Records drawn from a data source
◆ ◆ ◆ ◆ ◆
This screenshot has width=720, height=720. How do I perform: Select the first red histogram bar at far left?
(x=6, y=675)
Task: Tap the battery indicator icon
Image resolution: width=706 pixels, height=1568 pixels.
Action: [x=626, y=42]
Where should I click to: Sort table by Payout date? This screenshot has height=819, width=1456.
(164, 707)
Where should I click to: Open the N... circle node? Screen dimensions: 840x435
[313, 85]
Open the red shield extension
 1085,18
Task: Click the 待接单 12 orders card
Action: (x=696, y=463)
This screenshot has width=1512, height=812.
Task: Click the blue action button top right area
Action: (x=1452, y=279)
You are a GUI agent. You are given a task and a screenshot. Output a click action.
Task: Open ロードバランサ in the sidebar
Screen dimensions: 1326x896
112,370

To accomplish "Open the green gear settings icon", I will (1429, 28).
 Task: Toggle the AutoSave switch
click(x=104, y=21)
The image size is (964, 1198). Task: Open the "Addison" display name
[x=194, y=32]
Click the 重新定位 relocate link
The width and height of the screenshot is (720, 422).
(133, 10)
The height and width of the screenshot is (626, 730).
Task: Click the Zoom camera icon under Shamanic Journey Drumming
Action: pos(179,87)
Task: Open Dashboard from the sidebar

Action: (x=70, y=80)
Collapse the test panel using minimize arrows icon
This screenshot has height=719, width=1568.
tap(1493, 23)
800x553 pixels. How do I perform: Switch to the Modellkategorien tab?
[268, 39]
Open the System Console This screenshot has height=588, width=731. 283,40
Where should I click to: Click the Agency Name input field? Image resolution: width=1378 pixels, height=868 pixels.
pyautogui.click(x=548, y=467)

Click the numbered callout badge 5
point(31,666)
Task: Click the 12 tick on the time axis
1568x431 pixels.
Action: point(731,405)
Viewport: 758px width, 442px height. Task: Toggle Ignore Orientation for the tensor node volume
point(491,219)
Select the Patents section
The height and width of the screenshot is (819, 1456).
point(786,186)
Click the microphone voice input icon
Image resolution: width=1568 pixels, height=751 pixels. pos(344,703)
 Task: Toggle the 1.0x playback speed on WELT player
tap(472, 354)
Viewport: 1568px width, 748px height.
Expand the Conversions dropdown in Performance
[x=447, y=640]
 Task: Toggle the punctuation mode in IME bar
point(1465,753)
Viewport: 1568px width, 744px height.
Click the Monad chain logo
◆ ◆ ◆ ◆ ◆
> Exercise instructions: Rewrite the records above with "sidebar" switched to "side panel" wherever it occurs, keeping everything else unchanged.

> Written response:
This screenshot has width=720, height=720. How do I perform: Select the first red histogram bar at far left?
(x=6, y=675)
Task: Tap the battery indicator icon
Image resolution: width=706 pixels, height=1568 pixels.
Action: [x=626, y=42]
Where should I click to: Sort table by Payout date? This screenshot has height=819, width=1456.
(164, 707)
Where should I click to: Open the N... circle node? Screen dimensions: 840x435
[313, 85]
Open the red shield extension
 1085,18
Task: Click the 待接单 12 orders card
Action: (x=696, y=463)
This screenshot has width=1512, height=812.
Task: Click the blue action button top right area
Action: (x=1452, y=279)
You are a GUI agent. You are given a task and a screenshot. Output a click action.
Task: Open ロードバランサ in the side panel
Screen dimensions: 1326x896
112,370

To accomplish "Open the green gear settings icon", I will (1429, 28).
 Task: Toggle the AutoSave switch
click(x=104, y=21)
The image size is (964, 1198). Task: Open the "Addison" display name
[x=194, y=32]
Click the 重新定位 relocate link
The width and height of the screenshot is (720, 422).
(133, 10)
The height and width of the screenshot is (626, 730).
Task: Click the Zoom camera icon under Shamanic Journey Drumming
Action: pos(179,87)
Task: Open Dashboard from the side panel

Action: (x=70, y=80)
Collapse the test panel using minimize arrows icon
This screenshot has height=719, width=1568.
tap(1493, 23)
800x553 pixels. How do I perform: Switch to the Modellkategorien tab?
[268, 39]
Open the System Console This screenshot has height=588, width=731. 283,40
Where should I click to: Click the Agency Name input field? Image resolution: width=1378 pixels, height=868 pixels.
pyautogui.click(x=548, y=467)

Click the numbered callout badge 5
point(31,666)
Task: Click the 12 tick on the time axis
1568x431 pixels.
Action: point(731,405)
Viewport: 758px width, 442px height. Task: Toggle Ignore Orientation for the tensor node volume
point(491,219)
Select the Patents section
The height and width of the screenshot is (819, 1456).
point(786,186)
Click the microphone voice input icon
Image resolution: width=1568 pixels, height=751 pixels. pos(344,703)
 Task: Toggle the 1.0x playback speed on WELT player
tap(472, 354)
Viewport: 1568px width, 748px height.
Expand the Conversions dropdown in Performance
[x=447, y=640]
 Task: Toggle the punctuation mode in IME bar
point(1465,753)
Viewport: 1568px width, 744px height.
Click the Monad chain logo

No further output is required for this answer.